▶ [Exercícios propostos]
**1.** Diga se cada afirmação a seguir está de acordo com o trecho sobre Herat, respondendo sim ou não e citando literalmente as palavras do trecho que decidem a questão. (a) Herat é a terceira maior cidade do Afeganistão. (b) Jaelany Farhad respondeu às perguntas da Folha por videochamada. (c) Herat fica perto da fronteira com o Paquistão.
**2.** Organize como CSV de duas colunas, pedido e resposta, os registros que começam na linha que contém "Where should I click to: Select" e terminam na linha que contém "click(42, 13)", com uma linha por registro, cada valor em um único campo entre aspas e as quebras de linha trocadas por espaços. Deixe as imagens fora da resposta.

▶ [Trecho]
╔══
Sob ataque dos insurgentes do Taleban e diante da ameaça de voltar ao domínio do grupo fundamentalista após 20 anos, moradores de Herat, a terceira maior cidade do Afeganistão, estão em pânico, temendo um massacre iminente.

Quem conta é Jaelany Farhad, porta-voz do governo local, ele próprio um provável alvo de assassinato caso o grupo consiga tomar o poder na região. “Imaginar o Taleban controlando Herat é intolerável e insuportável”, disse ele, que respondeu às perguntas da Folha por áudio para driblar as dificuldades de conexão local.

“Quem se lembra do período de cinco anos que eles governaram sabe como é. O regime interfere em cada parte e em cada detalhe do nosso dia a dia. A presença das mulheres é proibida em escolas e escritórios; homens não podem escolher seu corte de cabelo nem se barbear. Não há liberdade.”

Soldados que combatem o Taleban fazem guarda em um distrito da província de Herat
Soldados que combatem o Taleban fazem guarda em um distrito da província de Herat - Hoshang Hashimi - 31.jul.21/AFP

Situada no oeste do país, a cerca de 800 quilômetros da capital e perto da fronteira com o Irã, Herat é uma das três capitais provinciais a que foram alvo de um ataque coordenado do Taleban neste fim de semana, em uma de suas piores ofensivas em muito tempo.
╚══
▶ [Registros]
╔══
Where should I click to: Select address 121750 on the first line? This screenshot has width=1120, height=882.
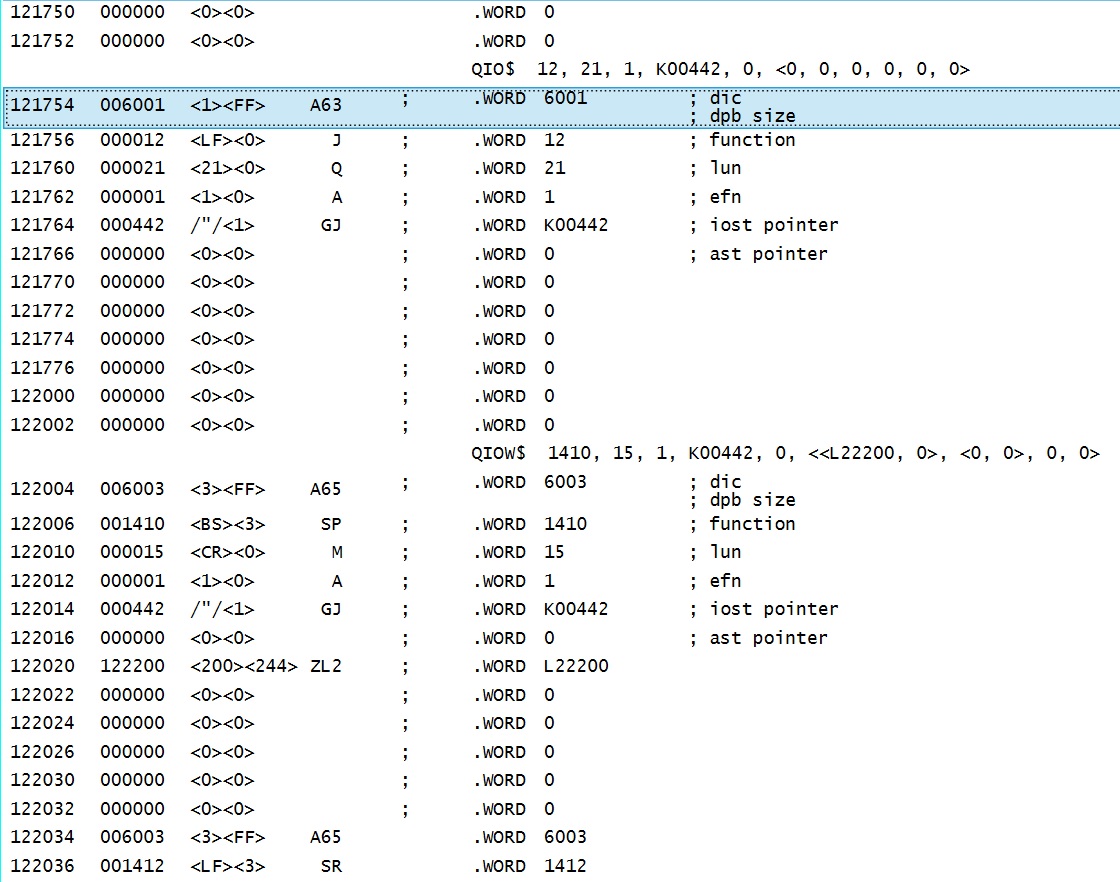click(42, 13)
╚══
╔══
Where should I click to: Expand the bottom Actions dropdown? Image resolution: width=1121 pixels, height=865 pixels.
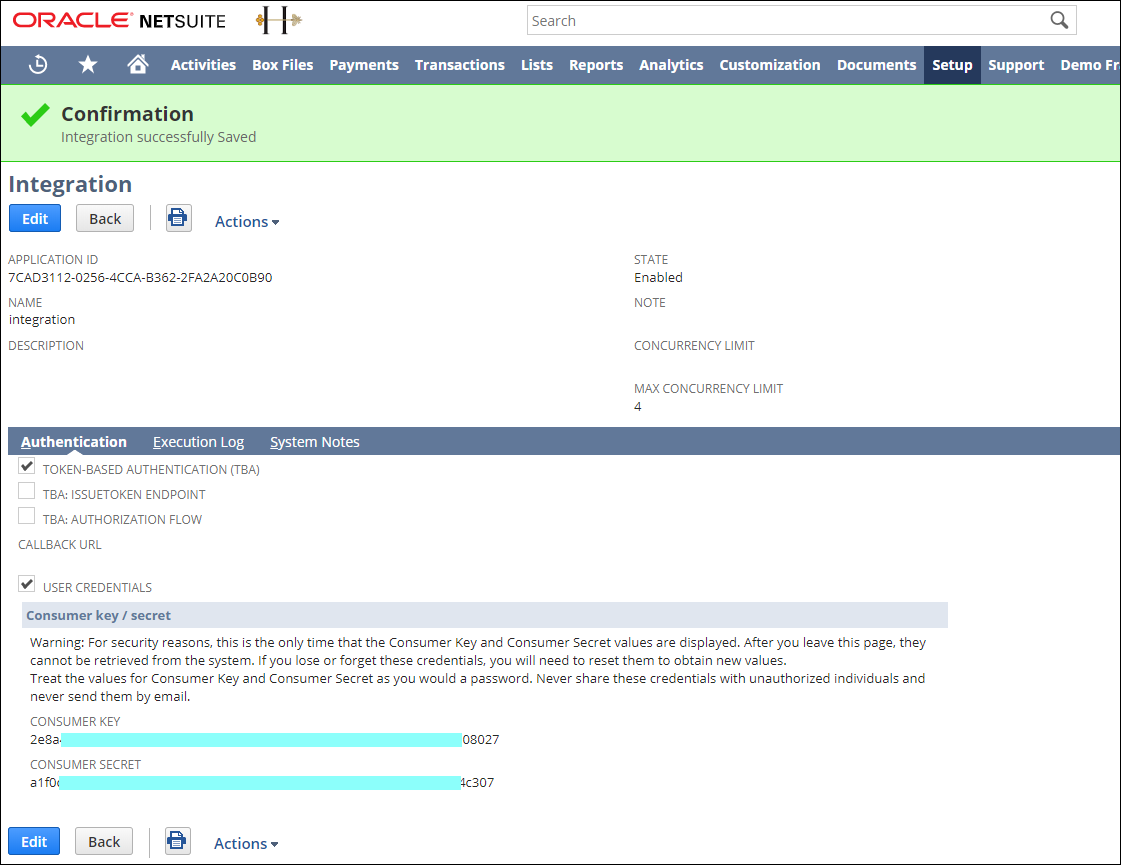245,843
╚══
╔══
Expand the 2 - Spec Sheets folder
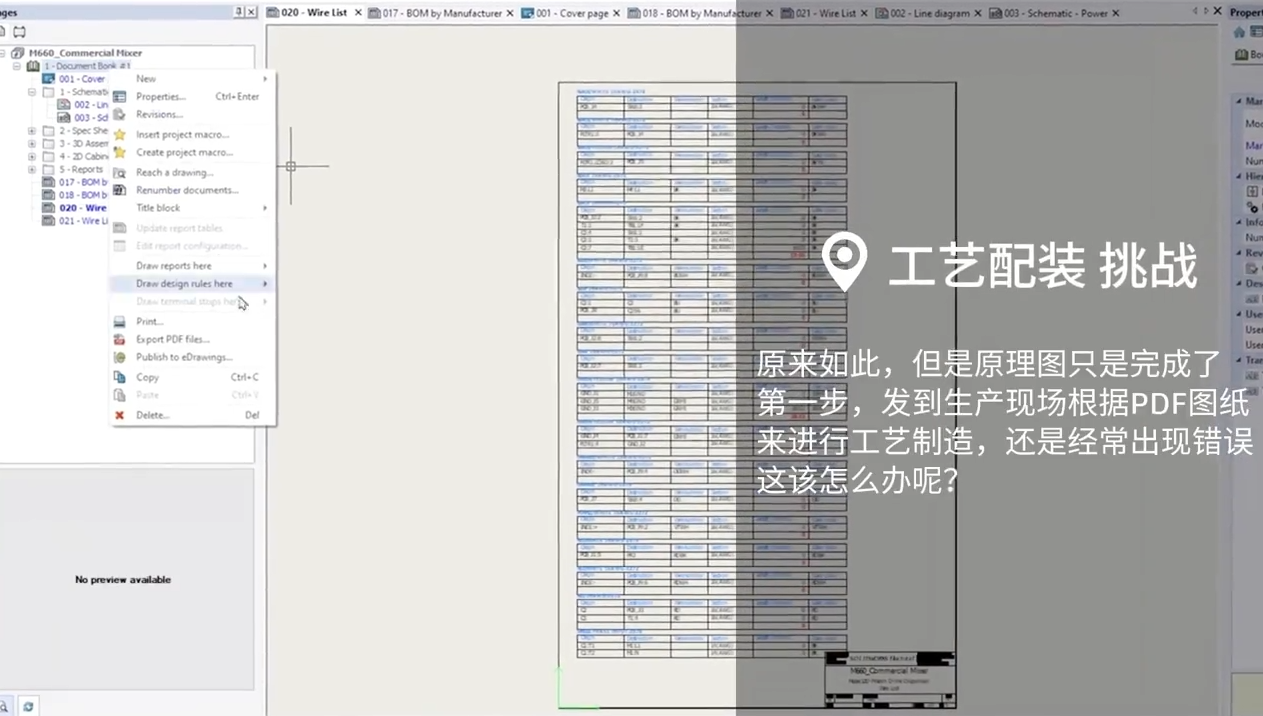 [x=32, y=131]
╚══
▶ [Gabarito]
**1.**
(a) Sim: "Herat, a terceira maior cidade do Afeganistão".
(b) Não: "respondeu às perguntas da Folha por áudio".
(c) Não: "perto da fronteira com o Irã".

**2.**
pedido,resposta
"Where should I click to: Select address 121750 on the first line? This screenshot has width=1120, height=882.","click(42, 13)"